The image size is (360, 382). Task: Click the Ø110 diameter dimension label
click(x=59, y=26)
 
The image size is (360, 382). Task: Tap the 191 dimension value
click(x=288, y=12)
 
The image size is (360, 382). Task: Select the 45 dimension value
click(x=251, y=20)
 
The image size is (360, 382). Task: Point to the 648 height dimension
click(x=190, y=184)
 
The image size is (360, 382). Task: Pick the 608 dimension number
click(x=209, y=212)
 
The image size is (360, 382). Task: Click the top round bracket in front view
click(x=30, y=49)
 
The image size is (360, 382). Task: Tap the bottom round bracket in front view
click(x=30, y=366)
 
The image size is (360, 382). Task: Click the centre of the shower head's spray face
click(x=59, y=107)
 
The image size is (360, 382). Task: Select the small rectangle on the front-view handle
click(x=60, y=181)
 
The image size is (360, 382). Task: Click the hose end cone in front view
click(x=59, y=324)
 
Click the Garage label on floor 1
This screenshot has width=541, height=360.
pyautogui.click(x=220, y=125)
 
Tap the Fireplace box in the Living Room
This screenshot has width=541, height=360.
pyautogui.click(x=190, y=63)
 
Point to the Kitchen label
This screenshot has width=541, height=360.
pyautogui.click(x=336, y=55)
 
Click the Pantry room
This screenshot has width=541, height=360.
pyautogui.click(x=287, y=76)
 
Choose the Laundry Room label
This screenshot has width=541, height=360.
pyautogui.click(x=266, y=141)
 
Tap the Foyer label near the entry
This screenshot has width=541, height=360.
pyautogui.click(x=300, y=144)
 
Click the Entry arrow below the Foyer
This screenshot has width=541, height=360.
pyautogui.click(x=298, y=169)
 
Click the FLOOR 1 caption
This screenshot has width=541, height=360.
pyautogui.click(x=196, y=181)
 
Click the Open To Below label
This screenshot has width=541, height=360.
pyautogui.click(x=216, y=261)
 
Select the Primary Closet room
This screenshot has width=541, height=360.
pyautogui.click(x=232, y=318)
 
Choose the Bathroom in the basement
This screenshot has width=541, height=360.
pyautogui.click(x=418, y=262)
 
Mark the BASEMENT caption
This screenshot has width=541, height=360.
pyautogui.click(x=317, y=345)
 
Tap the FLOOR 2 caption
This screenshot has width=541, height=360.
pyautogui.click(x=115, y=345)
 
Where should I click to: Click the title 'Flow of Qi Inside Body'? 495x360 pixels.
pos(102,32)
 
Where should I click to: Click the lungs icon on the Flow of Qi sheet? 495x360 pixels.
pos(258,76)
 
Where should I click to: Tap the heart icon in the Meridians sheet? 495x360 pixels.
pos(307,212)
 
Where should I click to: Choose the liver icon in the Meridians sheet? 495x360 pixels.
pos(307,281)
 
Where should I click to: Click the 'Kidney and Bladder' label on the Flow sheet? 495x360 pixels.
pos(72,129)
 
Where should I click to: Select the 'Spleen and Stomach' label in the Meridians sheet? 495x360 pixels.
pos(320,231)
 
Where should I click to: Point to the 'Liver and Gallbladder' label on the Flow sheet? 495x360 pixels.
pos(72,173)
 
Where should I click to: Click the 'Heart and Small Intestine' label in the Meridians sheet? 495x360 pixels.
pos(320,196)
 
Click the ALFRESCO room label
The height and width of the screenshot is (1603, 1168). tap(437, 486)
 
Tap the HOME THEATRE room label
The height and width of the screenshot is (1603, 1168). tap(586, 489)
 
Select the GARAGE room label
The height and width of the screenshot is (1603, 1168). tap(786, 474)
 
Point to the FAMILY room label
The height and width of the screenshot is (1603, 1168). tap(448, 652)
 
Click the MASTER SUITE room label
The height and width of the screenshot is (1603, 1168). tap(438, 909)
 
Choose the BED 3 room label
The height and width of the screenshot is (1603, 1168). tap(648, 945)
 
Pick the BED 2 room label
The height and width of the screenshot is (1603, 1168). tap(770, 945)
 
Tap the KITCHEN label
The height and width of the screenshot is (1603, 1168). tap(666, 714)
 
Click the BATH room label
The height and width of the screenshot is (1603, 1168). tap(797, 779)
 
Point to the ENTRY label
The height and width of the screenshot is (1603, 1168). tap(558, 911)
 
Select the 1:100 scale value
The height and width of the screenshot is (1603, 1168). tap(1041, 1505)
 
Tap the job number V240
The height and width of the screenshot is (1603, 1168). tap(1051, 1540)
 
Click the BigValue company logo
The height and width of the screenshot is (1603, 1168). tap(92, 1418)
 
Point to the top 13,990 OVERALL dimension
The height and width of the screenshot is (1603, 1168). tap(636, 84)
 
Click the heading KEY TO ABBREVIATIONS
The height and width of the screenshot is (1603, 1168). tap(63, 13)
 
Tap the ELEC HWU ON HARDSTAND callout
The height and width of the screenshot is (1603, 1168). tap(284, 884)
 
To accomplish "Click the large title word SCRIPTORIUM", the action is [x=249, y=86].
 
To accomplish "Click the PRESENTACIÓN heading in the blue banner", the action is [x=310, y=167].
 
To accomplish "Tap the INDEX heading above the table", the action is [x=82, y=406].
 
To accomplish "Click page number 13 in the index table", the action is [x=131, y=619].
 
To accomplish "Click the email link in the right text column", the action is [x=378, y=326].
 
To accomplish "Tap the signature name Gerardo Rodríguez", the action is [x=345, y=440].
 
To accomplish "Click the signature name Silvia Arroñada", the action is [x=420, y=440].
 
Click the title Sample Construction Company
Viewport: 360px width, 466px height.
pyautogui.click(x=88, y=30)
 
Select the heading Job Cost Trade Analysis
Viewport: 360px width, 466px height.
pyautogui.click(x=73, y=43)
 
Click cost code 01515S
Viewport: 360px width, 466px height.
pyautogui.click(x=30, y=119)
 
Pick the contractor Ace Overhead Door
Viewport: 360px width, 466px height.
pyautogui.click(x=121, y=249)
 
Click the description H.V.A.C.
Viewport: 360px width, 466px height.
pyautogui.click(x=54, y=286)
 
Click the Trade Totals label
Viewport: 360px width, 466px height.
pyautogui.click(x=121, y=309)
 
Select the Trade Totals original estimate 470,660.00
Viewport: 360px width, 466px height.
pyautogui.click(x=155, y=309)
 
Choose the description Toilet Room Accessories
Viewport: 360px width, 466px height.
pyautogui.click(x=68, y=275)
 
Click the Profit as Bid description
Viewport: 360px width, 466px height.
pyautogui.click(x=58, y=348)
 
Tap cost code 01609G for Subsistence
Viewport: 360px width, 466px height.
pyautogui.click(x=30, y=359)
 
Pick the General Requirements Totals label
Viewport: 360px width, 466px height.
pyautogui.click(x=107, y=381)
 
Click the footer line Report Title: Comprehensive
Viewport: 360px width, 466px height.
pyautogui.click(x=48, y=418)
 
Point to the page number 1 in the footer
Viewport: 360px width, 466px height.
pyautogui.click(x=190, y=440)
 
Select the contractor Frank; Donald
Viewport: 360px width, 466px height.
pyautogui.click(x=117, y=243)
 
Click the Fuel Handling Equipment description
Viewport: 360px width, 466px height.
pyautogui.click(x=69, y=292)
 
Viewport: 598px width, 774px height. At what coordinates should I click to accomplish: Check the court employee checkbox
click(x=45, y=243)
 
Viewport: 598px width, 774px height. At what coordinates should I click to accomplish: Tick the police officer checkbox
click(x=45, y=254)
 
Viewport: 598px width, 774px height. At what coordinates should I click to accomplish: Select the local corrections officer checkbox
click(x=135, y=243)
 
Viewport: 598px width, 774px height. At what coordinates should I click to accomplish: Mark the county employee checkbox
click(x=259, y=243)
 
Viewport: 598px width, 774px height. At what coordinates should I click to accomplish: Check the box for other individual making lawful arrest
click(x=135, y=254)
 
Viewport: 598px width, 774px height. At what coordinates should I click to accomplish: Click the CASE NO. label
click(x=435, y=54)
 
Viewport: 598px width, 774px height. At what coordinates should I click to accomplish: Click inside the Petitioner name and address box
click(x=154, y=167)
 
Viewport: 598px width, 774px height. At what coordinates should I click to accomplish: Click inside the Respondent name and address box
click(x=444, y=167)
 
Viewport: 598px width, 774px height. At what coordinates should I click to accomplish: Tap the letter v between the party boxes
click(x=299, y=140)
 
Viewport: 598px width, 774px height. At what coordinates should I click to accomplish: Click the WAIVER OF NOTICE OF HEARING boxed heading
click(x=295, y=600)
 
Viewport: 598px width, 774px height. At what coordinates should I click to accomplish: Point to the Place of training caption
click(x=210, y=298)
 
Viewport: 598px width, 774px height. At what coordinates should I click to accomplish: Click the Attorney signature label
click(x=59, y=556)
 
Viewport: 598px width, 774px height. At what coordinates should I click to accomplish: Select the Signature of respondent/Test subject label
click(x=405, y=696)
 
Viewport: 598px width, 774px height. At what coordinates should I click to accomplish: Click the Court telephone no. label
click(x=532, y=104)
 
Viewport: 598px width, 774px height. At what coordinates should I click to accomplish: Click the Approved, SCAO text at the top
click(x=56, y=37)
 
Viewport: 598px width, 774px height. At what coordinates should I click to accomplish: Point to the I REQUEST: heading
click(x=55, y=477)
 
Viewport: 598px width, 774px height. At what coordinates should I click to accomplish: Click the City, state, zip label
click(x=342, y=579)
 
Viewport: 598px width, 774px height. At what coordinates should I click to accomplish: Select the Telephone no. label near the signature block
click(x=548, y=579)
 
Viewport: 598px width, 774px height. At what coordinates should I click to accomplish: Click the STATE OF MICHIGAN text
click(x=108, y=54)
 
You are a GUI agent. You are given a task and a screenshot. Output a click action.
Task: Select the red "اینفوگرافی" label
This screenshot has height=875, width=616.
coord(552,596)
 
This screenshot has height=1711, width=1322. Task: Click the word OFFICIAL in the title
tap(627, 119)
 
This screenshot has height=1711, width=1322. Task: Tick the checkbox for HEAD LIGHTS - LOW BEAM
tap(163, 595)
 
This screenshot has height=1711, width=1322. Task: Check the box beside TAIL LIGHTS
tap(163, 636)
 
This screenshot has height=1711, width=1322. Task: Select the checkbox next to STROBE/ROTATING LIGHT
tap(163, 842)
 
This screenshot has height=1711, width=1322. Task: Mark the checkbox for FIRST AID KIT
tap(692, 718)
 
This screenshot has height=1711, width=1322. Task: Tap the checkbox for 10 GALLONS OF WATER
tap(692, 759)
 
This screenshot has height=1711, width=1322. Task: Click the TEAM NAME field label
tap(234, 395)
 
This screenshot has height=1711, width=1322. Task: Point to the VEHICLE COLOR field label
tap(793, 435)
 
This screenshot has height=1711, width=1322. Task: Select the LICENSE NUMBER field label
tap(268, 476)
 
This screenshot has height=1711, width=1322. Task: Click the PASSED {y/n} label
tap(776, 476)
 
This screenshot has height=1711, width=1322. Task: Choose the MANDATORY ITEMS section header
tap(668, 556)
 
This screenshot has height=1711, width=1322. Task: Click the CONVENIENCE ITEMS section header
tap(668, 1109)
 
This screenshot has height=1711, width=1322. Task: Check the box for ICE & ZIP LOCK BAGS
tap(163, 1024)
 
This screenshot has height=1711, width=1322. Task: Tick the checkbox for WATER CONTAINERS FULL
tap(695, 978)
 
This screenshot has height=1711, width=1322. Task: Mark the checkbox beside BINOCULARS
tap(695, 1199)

• _REQUIREMENTS_:
Rewrite the records from the line with "Select the Primary Closet room" up to and including the line with "pyautogui.click(x=317, y=345)", changing "Bathroom" to "Washroom" and leaving everything else unchanged.

• _SOLUTION TO THE PROBLEM_:
Select the Primary Closet room
This screenshot has width=541, height=360.
pyautogui.click(x=232, y=318)
 
Choose the Washroom in the basement
This screenshot has width=541, height=360.
pyautogui.click(x=418, y=262)
 
Mark the BASEMENT caption
This screenshot has width=541, height=360.
pyautogui.click(x=317, y=345)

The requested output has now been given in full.